Et, grâce à cette réputation, elle grandit vite avec Fako : “J’ai commencé par une vingtaine d’ananas pressés par jour. Aujourd’hui, je suis à une tonne !” La réputation des jus Fako dépasse à présent les frontières du Bénin : “J’exporte dans les pays de la sous-région : le Burkina Faso, le Sénégal, la Mauritanie, le Niger et le Togo. Je participe à des salons, je fais des expositions et des séances de dégustation. Quand on fait de la qualité au Bénin, les gens le reconnaissent.

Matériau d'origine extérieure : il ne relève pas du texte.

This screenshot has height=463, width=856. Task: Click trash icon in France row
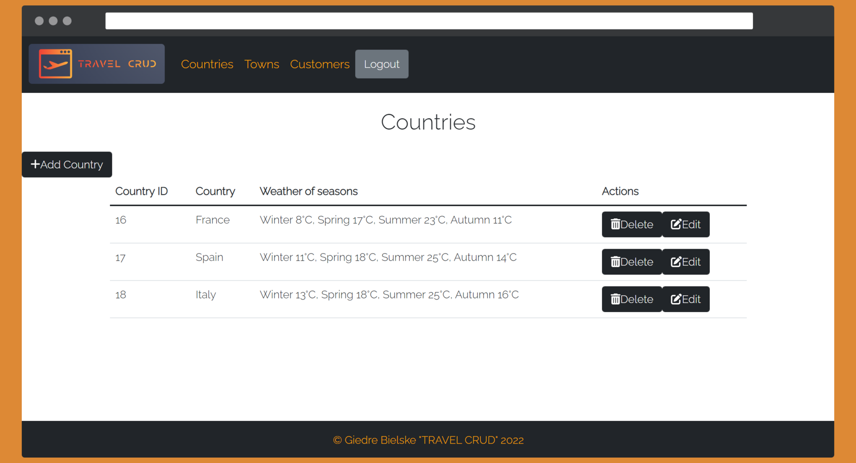(615, 224)
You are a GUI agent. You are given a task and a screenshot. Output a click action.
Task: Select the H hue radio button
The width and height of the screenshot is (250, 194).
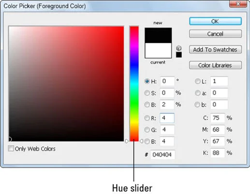click(x=147, y=81)

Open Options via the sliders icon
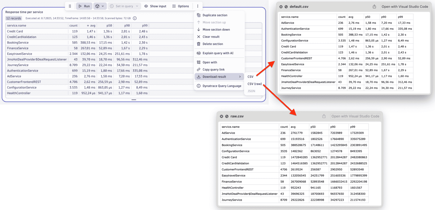click(x=175, y=6)
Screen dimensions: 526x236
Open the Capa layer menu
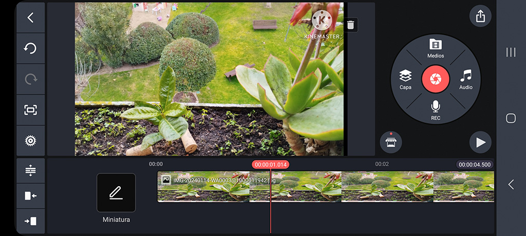click(x=405, y=79)
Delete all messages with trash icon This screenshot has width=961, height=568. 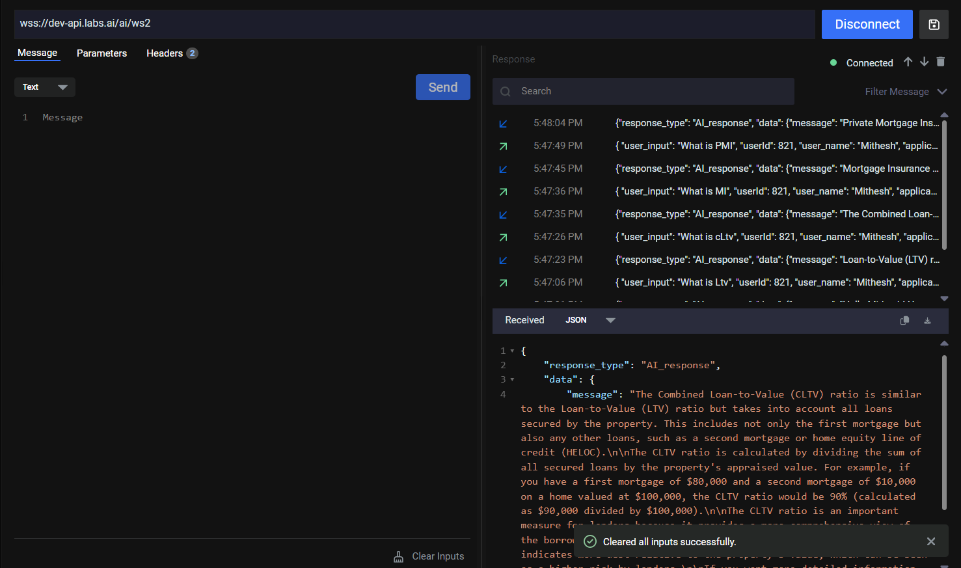click(x=940, y=62)
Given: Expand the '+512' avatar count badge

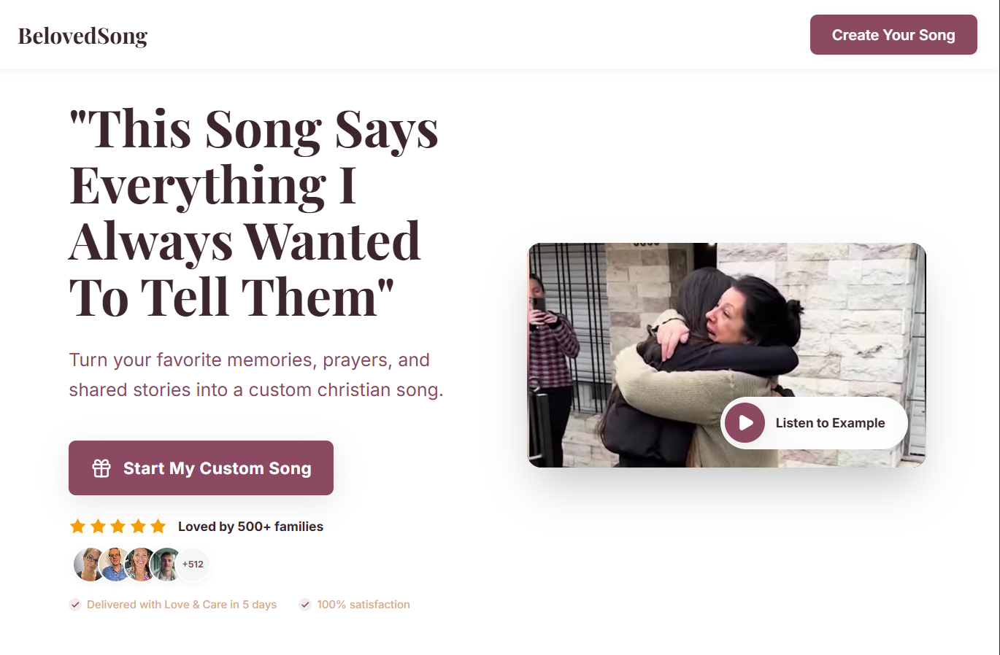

J’ai reçu le prix de l’entrepreneur féminin en octobre dernier au cours d’une foire agricole ; et un autre prix en décembre, qui portait sur les technologies de fabrication de produits agricoles”, se félicite Colette.
Un coaching pour faire de la structure informelle une entreprise solide
“J’avais besoin de m’améliorer sur l’organisation de l’entreprise et le management. Je naviguais à vue”, se souvient-elle. C’est pour cela qu’elle répond à un appel lancé par le Trade Development Center (TDC) d’Enabel en 2017, via le programme PROFI (promotion des filières agricoles) d’Enabel Bénin. Le passage de Vincent De Grelle, coach chargé par le TDC d’accompagner Colette sur trois séances entre 2017 et 2019, permet à Fako de se structurer : “À cette période, Fako était déjà sortie de l’informel pour devenir une micro-entreprise avec pignon sur rue. Comme elle fabriquait ses jus de fruits dans des garages situés à côté de son domicile, Colette devait se poser la question de l’équilibre à trouver entre les aspects familiaux et professionnels de sa société”, explique Vincent. Pour assurer sa pérennité, Colette doit surtout mettre en place une vision sur le long terme.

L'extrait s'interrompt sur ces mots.